Cooperatio­n, not confrontat­ion, is the key to ejecting dangerous illegal immigrants — if only Trump & Co. would go that route.

ICE each week releases a report compiled for the purposes of preparing to withhold federal funding from cities that refuse to honor federal requests, known as detainers, to hold individual­s for up to 48 hours so that ICE may pick them up.

New York City cooperates with such requests only when they concern individual­s previously convicted of one of 170 serious crimes, and where accompanie­d by a warrant from a federal judge.
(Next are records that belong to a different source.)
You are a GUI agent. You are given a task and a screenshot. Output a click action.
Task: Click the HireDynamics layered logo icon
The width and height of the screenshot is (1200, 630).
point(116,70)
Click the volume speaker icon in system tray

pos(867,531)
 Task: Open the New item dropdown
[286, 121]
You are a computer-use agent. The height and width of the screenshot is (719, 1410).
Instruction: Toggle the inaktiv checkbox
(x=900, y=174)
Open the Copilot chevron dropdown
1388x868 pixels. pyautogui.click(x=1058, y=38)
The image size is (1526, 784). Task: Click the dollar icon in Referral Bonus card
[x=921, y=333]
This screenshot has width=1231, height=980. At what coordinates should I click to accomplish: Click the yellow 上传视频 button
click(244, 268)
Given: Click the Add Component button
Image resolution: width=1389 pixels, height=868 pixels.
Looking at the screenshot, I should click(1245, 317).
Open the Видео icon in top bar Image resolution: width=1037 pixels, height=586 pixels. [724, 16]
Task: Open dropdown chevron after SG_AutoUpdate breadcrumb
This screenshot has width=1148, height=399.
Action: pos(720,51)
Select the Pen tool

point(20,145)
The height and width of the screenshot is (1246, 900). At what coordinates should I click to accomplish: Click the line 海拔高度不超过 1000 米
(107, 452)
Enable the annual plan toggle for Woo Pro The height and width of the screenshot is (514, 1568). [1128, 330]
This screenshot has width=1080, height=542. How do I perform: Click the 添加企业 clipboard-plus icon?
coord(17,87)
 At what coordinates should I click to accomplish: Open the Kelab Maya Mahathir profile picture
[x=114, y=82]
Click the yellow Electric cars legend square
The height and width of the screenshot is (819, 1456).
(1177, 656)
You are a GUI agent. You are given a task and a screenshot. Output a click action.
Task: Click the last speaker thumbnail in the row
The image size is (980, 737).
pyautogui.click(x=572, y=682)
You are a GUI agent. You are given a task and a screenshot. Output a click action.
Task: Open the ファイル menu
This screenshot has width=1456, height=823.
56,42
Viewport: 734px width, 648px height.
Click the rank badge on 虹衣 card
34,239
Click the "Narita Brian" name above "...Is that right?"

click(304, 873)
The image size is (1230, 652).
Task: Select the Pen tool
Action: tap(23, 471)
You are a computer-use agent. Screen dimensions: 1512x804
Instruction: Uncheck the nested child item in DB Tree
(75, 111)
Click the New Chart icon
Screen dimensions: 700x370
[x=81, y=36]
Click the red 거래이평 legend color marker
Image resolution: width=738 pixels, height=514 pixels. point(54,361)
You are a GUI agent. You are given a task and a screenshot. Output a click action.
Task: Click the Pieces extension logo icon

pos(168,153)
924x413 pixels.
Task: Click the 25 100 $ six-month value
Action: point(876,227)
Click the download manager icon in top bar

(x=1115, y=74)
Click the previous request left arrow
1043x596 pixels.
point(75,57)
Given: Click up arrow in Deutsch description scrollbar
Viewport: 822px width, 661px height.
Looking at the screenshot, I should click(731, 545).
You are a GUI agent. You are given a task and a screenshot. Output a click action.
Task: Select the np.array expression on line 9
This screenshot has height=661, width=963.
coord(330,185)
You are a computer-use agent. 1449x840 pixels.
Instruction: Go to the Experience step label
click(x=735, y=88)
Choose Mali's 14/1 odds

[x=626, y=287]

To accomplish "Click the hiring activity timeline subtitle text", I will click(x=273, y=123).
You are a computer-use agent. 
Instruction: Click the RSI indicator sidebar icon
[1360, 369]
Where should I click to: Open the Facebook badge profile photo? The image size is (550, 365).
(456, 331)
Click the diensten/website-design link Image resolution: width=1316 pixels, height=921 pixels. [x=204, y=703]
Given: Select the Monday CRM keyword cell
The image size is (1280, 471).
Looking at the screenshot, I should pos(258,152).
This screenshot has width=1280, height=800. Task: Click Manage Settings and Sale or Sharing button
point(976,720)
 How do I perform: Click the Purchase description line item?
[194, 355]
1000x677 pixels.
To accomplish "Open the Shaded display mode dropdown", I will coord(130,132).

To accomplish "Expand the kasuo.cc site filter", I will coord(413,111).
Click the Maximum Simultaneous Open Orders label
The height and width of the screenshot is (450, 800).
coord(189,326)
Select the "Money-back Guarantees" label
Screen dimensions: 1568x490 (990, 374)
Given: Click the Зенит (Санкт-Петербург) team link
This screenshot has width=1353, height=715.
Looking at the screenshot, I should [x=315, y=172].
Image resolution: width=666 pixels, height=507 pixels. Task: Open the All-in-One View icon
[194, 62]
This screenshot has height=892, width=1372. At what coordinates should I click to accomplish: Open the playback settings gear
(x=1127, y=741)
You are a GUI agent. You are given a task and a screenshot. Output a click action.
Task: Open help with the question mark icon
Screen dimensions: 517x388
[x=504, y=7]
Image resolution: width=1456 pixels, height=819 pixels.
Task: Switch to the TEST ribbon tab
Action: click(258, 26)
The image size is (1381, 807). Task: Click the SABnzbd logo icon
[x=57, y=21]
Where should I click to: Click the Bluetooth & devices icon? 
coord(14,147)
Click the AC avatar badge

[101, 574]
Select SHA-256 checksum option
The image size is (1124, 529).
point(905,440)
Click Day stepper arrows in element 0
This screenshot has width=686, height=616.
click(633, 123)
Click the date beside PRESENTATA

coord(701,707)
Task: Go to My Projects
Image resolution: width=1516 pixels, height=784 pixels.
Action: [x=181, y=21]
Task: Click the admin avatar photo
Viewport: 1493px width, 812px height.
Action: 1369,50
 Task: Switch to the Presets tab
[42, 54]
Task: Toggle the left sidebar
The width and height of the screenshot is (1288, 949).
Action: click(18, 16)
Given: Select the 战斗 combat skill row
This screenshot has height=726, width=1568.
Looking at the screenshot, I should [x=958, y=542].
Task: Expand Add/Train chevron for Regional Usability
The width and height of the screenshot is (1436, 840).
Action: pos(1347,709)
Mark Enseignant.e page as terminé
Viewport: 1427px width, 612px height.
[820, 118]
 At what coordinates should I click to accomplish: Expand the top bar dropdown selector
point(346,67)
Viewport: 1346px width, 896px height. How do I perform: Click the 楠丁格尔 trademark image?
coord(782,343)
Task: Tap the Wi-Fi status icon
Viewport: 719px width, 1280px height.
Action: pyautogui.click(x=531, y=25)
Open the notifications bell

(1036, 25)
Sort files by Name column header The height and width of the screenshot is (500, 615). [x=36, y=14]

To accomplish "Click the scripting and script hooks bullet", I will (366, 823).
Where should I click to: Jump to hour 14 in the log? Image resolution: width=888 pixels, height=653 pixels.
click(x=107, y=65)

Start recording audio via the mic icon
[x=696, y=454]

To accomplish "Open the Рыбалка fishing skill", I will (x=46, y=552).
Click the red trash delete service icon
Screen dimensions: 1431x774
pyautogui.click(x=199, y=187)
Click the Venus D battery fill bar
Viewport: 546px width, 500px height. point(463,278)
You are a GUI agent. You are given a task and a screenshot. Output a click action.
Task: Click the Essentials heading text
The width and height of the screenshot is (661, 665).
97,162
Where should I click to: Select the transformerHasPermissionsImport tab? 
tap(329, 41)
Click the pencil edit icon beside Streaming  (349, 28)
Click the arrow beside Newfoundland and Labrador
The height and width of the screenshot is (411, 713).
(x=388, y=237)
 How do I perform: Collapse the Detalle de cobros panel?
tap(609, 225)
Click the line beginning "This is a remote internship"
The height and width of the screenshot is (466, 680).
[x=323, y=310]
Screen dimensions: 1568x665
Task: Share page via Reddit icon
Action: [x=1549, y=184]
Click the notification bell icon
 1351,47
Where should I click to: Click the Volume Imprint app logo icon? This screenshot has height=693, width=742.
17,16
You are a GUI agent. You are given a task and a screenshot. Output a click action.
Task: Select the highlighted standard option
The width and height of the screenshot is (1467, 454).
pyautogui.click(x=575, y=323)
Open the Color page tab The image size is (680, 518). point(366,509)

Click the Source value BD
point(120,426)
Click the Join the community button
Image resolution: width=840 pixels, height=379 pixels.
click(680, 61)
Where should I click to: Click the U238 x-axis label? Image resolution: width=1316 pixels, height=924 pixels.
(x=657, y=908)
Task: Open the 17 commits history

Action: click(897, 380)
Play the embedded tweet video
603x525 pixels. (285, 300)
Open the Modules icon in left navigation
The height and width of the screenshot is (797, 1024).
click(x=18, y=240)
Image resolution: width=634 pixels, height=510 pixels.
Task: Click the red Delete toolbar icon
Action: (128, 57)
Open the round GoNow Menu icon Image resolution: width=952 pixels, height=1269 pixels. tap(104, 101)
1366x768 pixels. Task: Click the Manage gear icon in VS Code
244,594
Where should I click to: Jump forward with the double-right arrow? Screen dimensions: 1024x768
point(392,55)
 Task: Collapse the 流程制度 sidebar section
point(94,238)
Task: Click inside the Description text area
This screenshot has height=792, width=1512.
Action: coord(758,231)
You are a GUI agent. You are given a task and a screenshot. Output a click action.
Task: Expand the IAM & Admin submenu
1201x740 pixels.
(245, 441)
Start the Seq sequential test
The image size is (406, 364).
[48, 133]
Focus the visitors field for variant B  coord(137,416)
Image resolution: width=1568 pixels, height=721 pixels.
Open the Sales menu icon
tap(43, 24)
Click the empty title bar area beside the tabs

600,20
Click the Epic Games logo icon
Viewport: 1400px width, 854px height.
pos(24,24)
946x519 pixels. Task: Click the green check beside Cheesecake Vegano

Which is to say almost never, so high is the bar, to ensure against arbitrary arrest and shield the city from liability in case ICE fingered the wrong guy.

So far this year, the NYPD and Department of Correction have received upwards of 150 requests and complied with precisely none.

Meanwhile, actual bad guys are bound to elude customs officials’ grasp because tough-guy Trump ditched a workable alternativ­e President Obama devised — which enabled cities to alert ICE to a dangerous crook’s release.

Instead of doing the smart thing, ICE piles up the detainers sky high, all to make the case that New York and other sanctuary cities deserve defunding. Wise up. Please.